Une Saint-Patrick comme les autres

Dernière mise à jour : 23 mai



J’avais hâte de parler de la Saint-Patrick dans ma lentille d’alcoolisme et maintenant de sobriété. Après tout, selon mes souvenirs d'abreuvée, c’était un peu la fête de la boisson : les pintes de bière teintes en vert, les accents celtiques, véritables ou inventés qui émanaient des tavernes attrayantes sur mon chemin d’alors, et je me revois, encore, soûle et possédée, suivre les leprechauns à chapeaux & barbichettes orangées, jusque dans les tréfonds de ces enfers imbibés.


La Saint-Patrick, fête où tous les plus susceptibles de pogner des coups de soleil sur leurs taches de rousseur s’attribuent et se réclament de l’Irlande. Dans ses clichés, ses bouillis, ses pots d’or et arcs-en-ciel imagés.


Mais surtout, dans l’idée de l’ivresse, le plus tôt possible.


Puis, m’est arrivée la sobriété pour me rendre compte que, à la mi-mars, finalement, il ne se passait pas grand chose de spécial réellement à part une brosse dans la semaine qui me rendrait la langue verte et colorerait ma bile sur les trottoirs des rues quelques heures plus tard.


Quand on est alcoolique, c’est Saint-Patrick tous les jours.


On est quelques couches plus heureux, car on a l’impression que les plus sages ou les moins maganés que nous emboitent le pas, pour une fois, pour trinquer comme ‘faut. À grands coups de spéciaux renforcés par les bars environnants. Trinquons, à ces verdoyantes promotions, au pichet comme au gallon !

**CONSIGNES:**
[A] Traduisez en anglais cette phrase du texte sur la Saint-Patrick : « Quand on est alcoolique, c’est Saint-Patrick tous les jours. »
[B] Répondez à ces questions d'après le texte sur la Saint-Patrick :
(i) De quelle couleur sont teintes les pintes de bière ?
(ii) À quel moment de l'année tombe cette fête ?
(iii) Qui renforce les spéciaux ?
[C] Résumez le texte sur la Saint-Patrick en deux phrases.

**DONNÉES SOURCES:**
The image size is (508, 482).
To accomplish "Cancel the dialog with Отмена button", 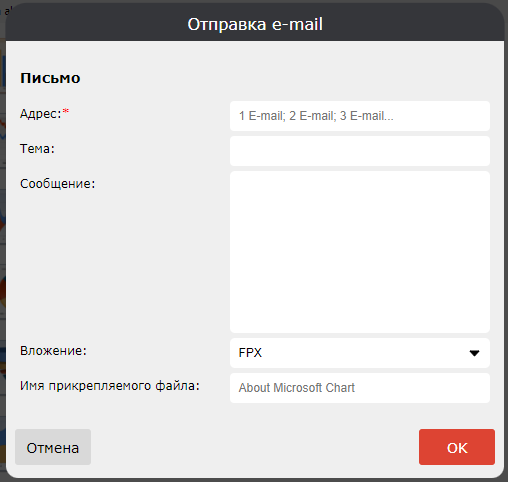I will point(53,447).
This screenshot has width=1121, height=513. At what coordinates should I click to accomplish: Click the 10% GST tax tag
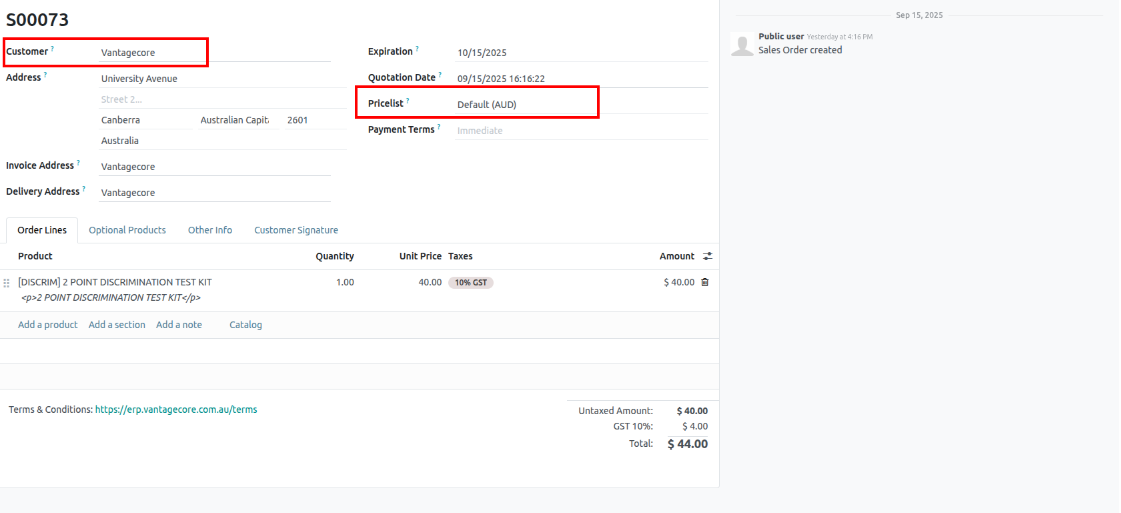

**RÉPONSES COMPLÈTES:**
[A] When you're an alcoholic, it's St. Patrick's Day every day.

[B]
(i) En vert.
(ii) À la mi-mars.
(iii) Les bars environnants.

[C] À l'époque de son alcoolisme, la Saint-Patrick était pour la personne qui écrit une fête de la boisson, avec des pintes de bière vertes, des clichés irlandais et l'envie d'être ivre le plus tôt possible. Une fois sobre, elle se rend compte qu'il ne se passait rien de bien spécial à la mi-mars, puisque pour un alcoolique, c'est Saint-Patrick tous les jours.